I doubt I’ve ever mentioned it, but I’ve always been a sardine lover. Quit buying them when the price went high back there sometime and partly justified quitting because it drove the cats nuts when I opened a can. Had to sneak around or I’d end up having to share.
So recently I was in the Dollar Tree store and noticed they had a lot of cans of sardines stacked on the shelves at a buck per can. Big cans of a sort I haven’t seen in a number of decades, takes a can opener to get in there.
As you know, I a suspicious person, so I carefully got out my pocket magnifier and examined the label. Well! I’ll be damned! Chinese! Chin-freaking-ese sardines!
Well, heck. What can sardine packing plants do wrong with sardines, thinks I. You pack them in brine, or oil, or mustard sauce, or tomato sauce, put a lid and label on, and nobody’s going to know they aren’t Scandahoovian sardines.
Bought 20 cans of them, by golly, a lot just packed in brine because I thought I might use a few coaxing Tabby out of being anti-social.
Well, friends and neighbors, it’s entirely possible to screw up sardines.

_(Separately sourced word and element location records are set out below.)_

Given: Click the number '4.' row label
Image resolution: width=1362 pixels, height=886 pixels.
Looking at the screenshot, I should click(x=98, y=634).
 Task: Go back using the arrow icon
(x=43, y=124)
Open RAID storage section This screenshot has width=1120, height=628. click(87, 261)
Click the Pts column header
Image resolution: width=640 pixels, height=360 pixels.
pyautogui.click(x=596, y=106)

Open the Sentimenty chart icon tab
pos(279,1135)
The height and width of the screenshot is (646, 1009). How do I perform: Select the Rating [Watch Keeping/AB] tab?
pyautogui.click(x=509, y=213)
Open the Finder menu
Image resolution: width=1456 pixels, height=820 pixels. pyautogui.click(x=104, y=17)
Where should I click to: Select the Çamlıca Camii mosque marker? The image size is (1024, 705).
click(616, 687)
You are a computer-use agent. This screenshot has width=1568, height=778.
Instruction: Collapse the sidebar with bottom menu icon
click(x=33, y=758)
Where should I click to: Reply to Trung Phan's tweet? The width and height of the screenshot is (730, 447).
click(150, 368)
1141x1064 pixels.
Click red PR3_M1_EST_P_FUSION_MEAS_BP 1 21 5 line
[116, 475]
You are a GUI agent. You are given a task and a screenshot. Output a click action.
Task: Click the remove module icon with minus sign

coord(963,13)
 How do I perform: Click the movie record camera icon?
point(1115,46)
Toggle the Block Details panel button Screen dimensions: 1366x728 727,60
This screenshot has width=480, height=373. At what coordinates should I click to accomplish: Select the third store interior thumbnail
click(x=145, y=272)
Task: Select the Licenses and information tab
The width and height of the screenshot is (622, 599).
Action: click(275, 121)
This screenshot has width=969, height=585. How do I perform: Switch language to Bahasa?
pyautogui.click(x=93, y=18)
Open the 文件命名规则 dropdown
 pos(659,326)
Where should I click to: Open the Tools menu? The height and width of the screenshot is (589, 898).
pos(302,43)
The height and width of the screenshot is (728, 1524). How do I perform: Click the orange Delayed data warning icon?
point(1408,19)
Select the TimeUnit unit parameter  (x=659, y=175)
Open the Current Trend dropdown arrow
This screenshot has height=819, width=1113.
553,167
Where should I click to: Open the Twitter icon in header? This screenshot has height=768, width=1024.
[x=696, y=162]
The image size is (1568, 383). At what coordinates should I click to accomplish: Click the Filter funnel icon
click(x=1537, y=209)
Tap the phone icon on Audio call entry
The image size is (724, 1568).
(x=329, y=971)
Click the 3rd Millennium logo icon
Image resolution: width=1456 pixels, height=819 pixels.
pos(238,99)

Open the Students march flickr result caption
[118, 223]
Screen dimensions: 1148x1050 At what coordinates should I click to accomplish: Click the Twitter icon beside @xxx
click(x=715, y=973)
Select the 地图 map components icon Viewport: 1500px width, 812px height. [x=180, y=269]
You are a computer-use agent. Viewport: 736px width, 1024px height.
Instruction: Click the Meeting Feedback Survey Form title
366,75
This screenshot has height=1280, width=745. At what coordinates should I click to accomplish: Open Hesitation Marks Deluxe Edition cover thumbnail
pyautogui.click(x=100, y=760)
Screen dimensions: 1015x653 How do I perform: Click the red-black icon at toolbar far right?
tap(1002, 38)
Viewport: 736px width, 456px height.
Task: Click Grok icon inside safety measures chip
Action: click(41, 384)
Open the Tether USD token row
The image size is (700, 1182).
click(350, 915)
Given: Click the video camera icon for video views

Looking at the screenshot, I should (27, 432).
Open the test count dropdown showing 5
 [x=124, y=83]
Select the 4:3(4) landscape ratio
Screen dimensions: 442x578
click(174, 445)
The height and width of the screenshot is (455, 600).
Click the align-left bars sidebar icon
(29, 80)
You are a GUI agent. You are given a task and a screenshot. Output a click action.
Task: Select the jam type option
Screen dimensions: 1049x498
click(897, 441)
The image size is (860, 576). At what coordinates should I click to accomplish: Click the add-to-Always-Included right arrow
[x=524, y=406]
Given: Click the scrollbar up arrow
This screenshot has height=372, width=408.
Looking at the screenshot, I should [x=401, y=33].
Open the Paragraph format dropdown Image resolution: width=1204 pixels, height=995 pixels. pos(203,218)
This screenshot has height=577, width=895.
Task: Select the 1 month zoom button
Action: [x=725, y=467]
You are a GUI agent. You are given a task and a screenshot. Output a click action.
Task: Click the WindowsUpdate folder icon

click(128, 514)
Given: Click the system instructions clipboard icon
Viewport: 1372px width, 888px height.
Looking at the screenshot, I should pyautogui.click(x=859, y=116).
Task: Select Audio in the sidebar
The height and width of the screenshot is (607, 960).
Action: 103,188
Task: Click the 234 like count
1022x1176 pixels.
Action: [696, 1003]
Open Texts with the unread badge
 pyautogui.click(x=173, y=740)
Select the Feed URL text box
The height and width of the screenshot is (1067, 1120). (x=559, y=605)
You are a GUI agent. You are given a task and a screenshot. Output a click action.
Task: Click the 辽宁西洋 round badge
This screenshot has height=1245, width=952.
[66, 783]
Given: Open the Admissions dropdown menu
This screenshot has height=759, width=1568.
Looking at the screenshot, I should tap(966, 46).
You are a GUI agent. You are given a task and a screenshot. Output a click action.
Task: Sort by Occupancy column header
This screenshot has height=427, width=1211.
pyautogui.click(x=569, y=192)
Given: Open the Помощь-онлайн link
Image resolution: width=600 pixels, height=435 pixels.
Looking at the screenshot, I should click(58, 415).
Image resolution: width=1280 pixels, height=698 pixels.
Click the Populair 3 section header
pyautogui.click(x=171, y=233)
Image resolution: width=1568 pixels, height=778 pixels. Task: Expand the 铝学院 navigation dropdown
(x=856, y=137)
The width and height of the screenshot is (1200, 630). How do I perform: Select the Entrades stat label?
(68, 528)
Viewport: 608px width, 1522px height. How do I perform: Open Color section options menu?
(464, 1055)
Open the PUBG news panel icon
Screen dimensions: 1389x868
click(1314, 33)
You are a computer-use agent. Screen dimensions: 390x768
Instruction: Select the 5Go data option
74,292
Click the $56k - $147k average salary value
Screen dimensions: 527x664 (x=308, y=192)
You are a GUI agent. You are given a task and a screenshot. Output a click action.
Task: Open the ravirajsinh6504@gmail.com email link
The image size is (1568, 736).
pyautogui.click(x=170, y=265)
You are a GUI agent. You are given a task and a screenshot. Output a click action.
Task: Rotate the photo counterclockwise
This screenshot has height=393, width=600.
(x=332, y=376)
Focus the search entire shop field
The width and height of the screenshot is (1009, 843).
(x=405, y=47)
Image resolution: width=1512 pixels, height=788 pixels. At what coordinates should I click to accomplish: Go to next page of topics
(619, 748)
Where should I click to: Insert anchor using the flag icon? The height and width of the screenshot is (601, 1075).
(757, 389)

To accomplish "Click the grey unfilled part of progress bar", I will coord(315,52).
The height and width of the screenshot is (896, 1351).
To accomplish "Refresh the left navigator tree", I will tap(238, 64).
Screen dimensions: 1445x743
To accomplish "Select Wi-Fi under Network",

I’m not sure how they did it, but they just don’t taste right. And while the cats love the ones packed in oil or brine, they ain’t touching the ones packed in mustard nor those in tomato sauce.
I’m going to have to gut it out and eat those anyway.
How in the world can an ethnic group invent gunpowder and be the first to invent carbon steel, and not be able to can sardines worth eating?
[Hmmm. To be fair, it’s generally believed the steel thing was an accident. Slave either fell, or was thrown into a vat of molten iron and someone noted the quality of the product improved. So a lot of slaves made their way into a lot of vats of molten iron before it was discovered there were other ways of getting the job done.]
But even so, sardines can’t be that tough. The Scandahoovians don’t even have slaves, haven’t had them since, since, since, sometime back there before canning was invented.
Old Jules
Afterthought: When you think about it, Chinese steel’s nothing to brag about these days, either. Maybe they ought to be tossing all those sardines into vats of molten iron instead of canning them.